**WORK ORDER**
Please give the data again exactly, with no line dropped.

===== DATA TO PROCESS

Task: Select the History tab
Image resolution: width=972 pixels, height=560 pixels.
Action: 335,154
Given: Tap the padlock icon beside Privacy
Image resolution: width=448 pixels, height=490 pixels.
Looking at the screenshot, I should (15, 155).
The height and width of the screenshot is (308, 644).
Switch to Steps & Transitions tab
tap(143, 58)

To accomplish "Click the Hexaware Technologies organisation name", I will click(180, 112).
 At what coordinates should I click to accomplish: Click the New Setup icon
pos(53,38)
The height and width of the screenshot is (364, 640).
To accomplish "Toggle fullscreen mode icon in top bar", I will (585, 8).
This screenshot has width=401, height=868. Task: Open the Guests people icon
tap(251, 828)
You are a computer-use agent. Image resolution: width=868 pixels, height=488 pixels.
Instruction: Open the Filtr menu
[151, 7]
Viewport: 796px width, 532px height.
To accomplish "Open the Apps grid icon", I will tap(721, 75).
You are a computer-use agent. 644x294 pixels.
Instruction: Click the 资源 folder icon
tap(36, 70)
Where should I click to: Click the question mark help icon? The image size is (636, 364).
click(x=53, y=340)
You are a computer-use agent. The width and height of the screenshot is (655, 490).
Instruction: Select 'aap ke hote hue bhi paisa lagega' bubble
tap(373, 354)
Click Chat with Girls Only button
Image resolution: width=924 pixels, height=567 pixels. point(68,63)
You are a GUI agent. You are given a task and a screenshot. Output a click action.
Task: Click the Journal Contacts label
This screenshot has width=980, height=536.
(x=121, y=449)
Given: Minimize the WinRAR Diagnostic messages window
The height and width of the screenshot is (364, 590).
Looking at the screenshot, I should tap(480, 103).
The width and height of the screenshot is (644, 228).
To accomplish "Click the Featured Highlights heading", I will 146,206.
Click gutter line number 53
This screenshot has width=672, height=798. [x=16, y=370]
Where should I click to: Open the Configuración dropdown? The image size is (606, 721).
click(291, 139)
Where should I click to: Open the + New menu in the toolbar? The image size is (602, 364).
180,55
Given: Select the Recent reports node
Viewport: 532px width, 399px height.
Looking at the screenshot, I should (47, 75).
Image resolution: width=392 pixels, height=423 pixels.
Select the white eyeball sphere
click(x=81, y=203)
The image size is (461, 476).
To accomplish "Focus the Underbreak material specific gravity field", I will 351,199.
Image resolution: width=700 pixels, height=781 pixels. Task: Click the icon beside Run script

==========

**SOLUTION TO THE EXERCISE**
Task: Select the History tab
Image resolution: width=972 pixels, height=560 pixels.
Action: 335,154
Given: Tap the padlock icon beside Privacy
Image resolution: width=448 pixels, height=490 pixels.
Looking at the screenshot, I should (15, 155).
The height and width of the screenshot is (308, 644).
Switch to Steps & Transitions tab
tap(143, 58)

To accomplish "Click the Hexaware Technologies organisation name", I will click(180, 112).
 At what coordinates should I click to accomplish: Click the New Setup icon
pos(53,38)
The height and width of the screenshot is (364, 640).
To accomplish "Toggle fullscreen mode icon in top bar", I will (585, 8).
This screenshot has width=401, height=868. Task: Open the Guests people icon
tap(251, 828)
You are a computer-use agent. Image resolution: width=868 pixels, height=488 pixels.
Instruction: Open the Filtr menu
[151, 7]
Viewport: 796px width, 532px height.
To accomplish "Open the Apps grid icon", I will tap(721, 75).
You are a computer-use agent. 644x294 pixels.
Instruction: Click the 资源 folder icon
tap(36, 70)
Where should I click to: Click the question mark help icon? The image size is (636, 364).
click(x=53, y=340)
You are a computer-use agent. The width and height of the screenshot is (655, 490).
Instruction: Select 'aap ke hote hue bhi paisa lagega' bubble
tap(373, 354)
Click Chat with Girls Only button
Image resolution: width=924 pixels, height=567 pixels. point(68,63)
You are a GUI agent. You are given a task and a screenshot. Output a click action.
Task: Click the Journal Contacts label
This screenshot has width=980, height=536.
(x=121, y=449)
Given: Minimize the WinRAR Diagnostic messages window
The height and width of the screenshot is (364, 590).
Looking at the screenshot, I should tap(480, 103).
The width and height of the screenshot is (644, 228).
To accomplish "Click the Featured Highlights heading", I will 146,206.
Click gutter line number 53
This screenshot has width=672, height=798. [x=16, y=370]
Where should I click to: Open the Configuración dropdown? The image size is (606, 721).
click(291, 139)
Where should I click to: Open the + New menu in the toolbar? The image size is (602, 364).
180,55
Given: Select the Recent reports node
Viewport: 532px width, 399px height.
Looking at the screenshot, I should (47, 75).
Image resolution: width=392 pixels, height=423 pixels.
Select the white eyeball sphere
click(x=81, y=203)
The image size is (461, 476).
To accomplish "Focus the Underbreak material specific gravity field", I will 351,199.
Image resolution: width=700 pixels, height=781 pixels. Task: Click the icon beside Run script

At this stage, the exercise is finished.